**Deine Aufgaben:**
- 1) Übersetze diesen Satz aus dem Text über Leben im Weltall ins Englische: „In gleich drei Artikeln der Fachzeitschrift Astrobiology gehen Weltraumforscher:innen der ÖAW der Frage nach, wie viele lebensfreundliche Habitate es in unserer Galaxie gibt.“
- 2) Schreibe die Passage des Textes über Leben im Weltall zwischen „In gleich drei“ und „nicht wirklich überrascht.“, beide eingeschlossen, neu und setze dabei „Milchstraße“ anstelle von „Galaxie“ ein.

+++ Angezeigter Text +++

Gibt es Leben im Weltall? Eher nein.

10.12.2024

In gleich drei Artikeln der Fachzeitschrift Astrobiology gehen Weltraumforscher:innen der ÖAW der Frage nach, wie viele lebensfreundliche Habitate es in unserer Galaxie gibt. Im Interview erklärt Helmut Lammer, einer der beiden Erstautoren der Arbeiten, was für ein seltener Schatz die Erde ist und warum ihn die Abwesenheit von Außerirdischen nicht wirklich überrascht.

Die Idee, dass es viele Erden gibt, ist eher Science Fiction. © NASA, ESA, and G. Bacon (STScI)

+++ Datensätze +++

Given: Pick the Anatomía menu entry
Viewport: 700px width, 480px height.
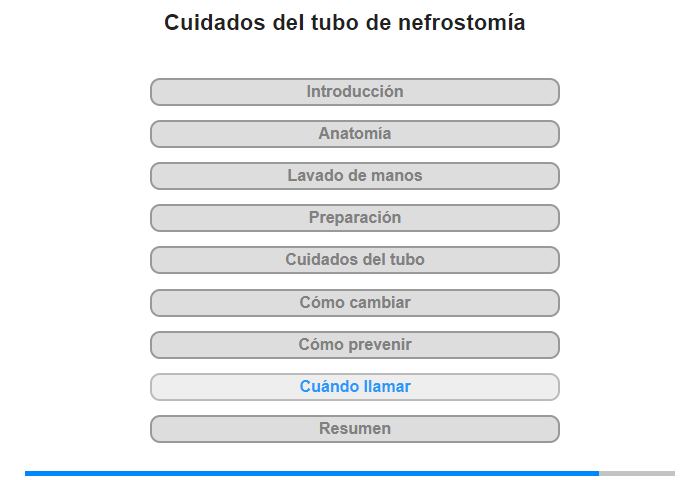Looking at the screenshot, I should (355, 134).
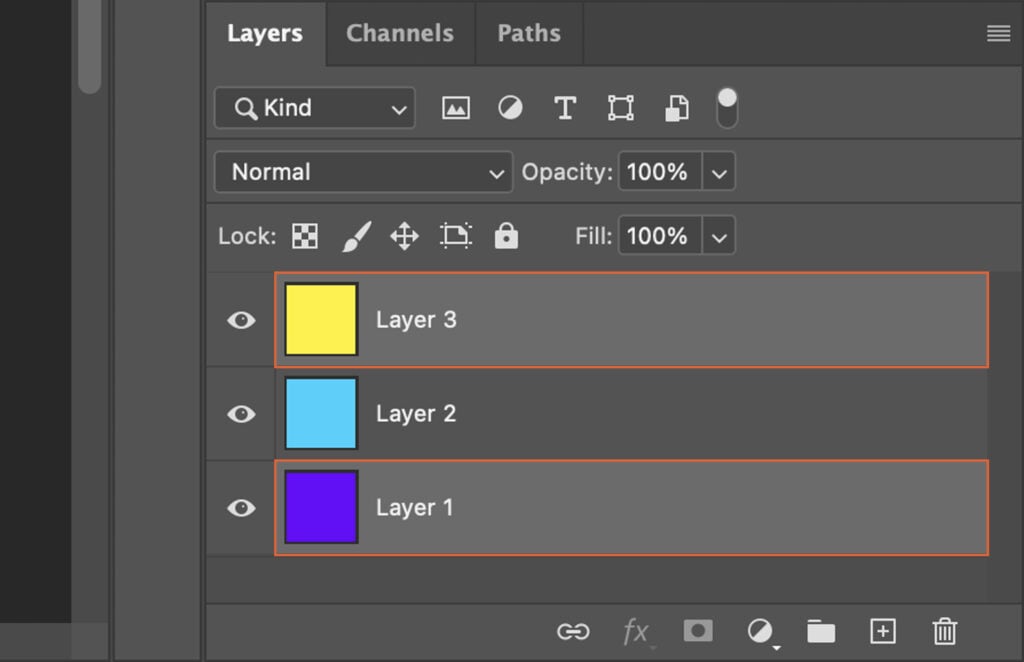The image size is (1024, 662).
Task: Create a new layer
Action: tap(883, 631)
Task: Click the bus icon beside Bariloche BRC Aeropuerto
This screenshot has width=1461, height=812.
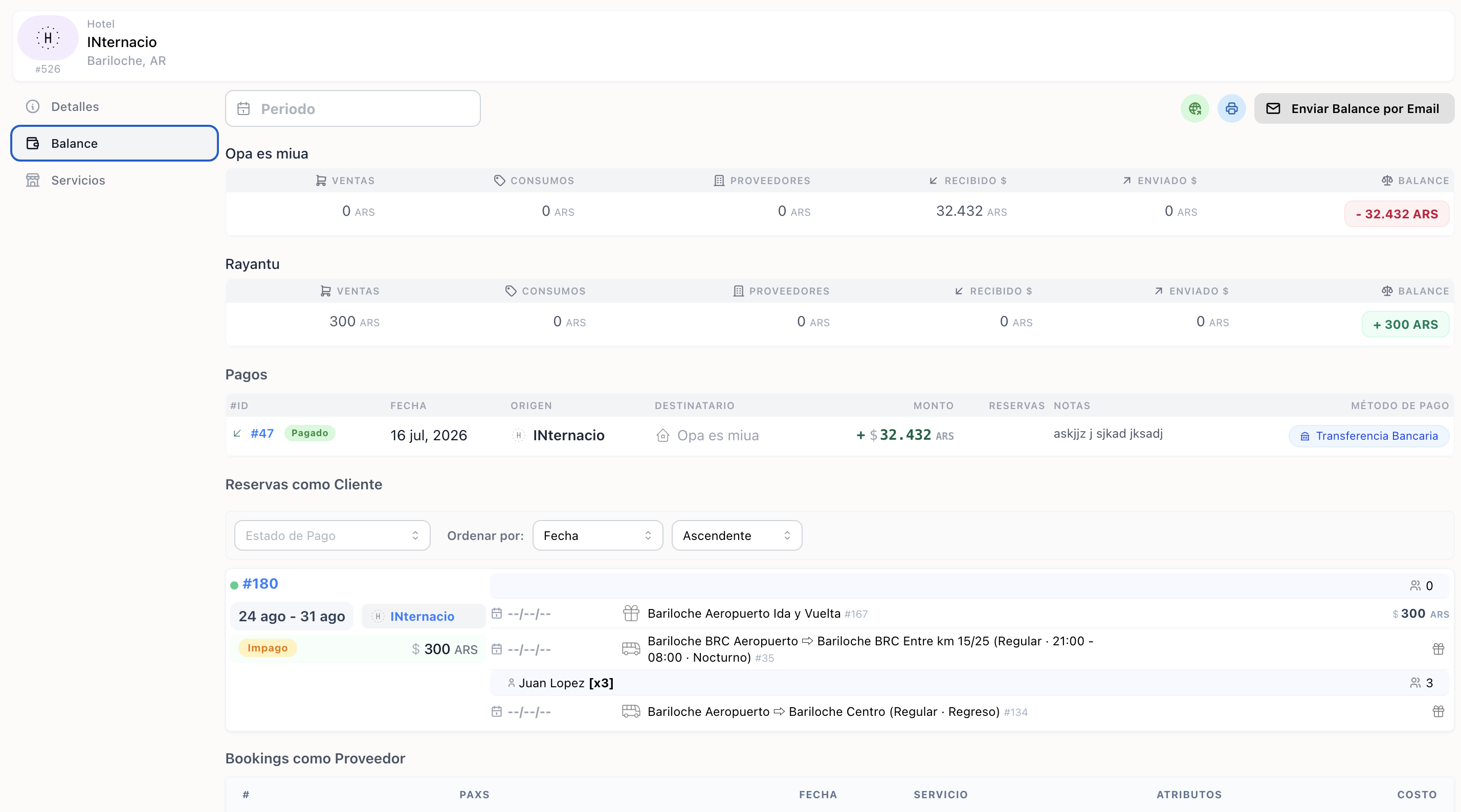Action: click(x=631, y=649)
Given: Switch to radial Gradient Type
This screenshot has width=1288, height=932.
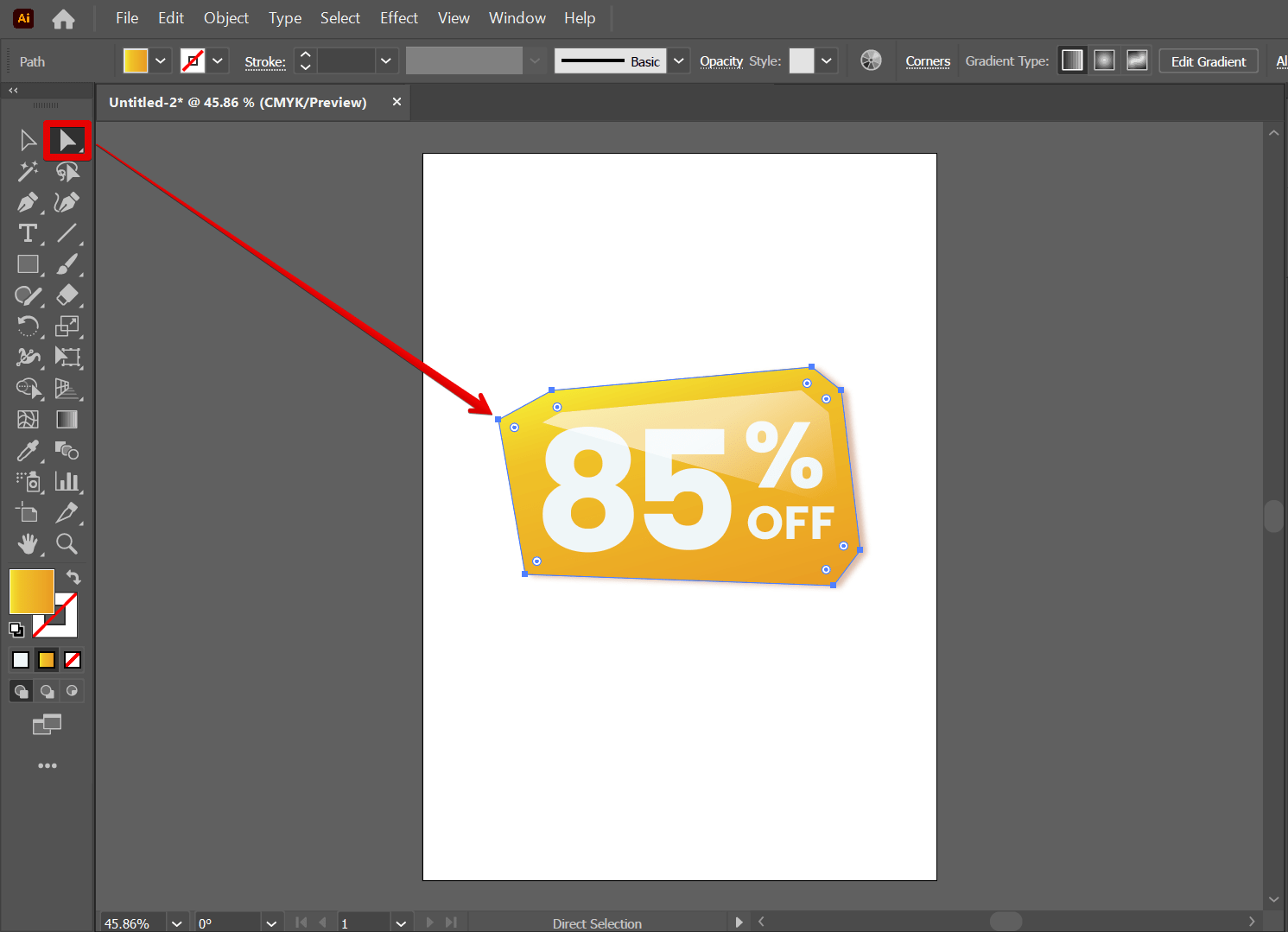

+++

**Antworten im Einzelnen:**
- 1) In no fewer than three articles in the journal Astrobiology, space researchers at the ÖAW investigate the question of how many life-friendly habitats there are in our galaxy.

- 2)
In gleich drei Artikeln der Fachzeitschrift Astrobiology gehen Weltraumforscher:innen der ÖAW der Frage nach, wie viele lebensfreundliche Habitate es in unserer Milchstraße gibt. Im Interview erklärt Helmut Lammer, einer der beiden Erstautoren der Arbeiten, was für ein seltener Schatz die Erde ist und warum ihn die Abwesenheit von Außerirdischen nicht wirklich überrascht.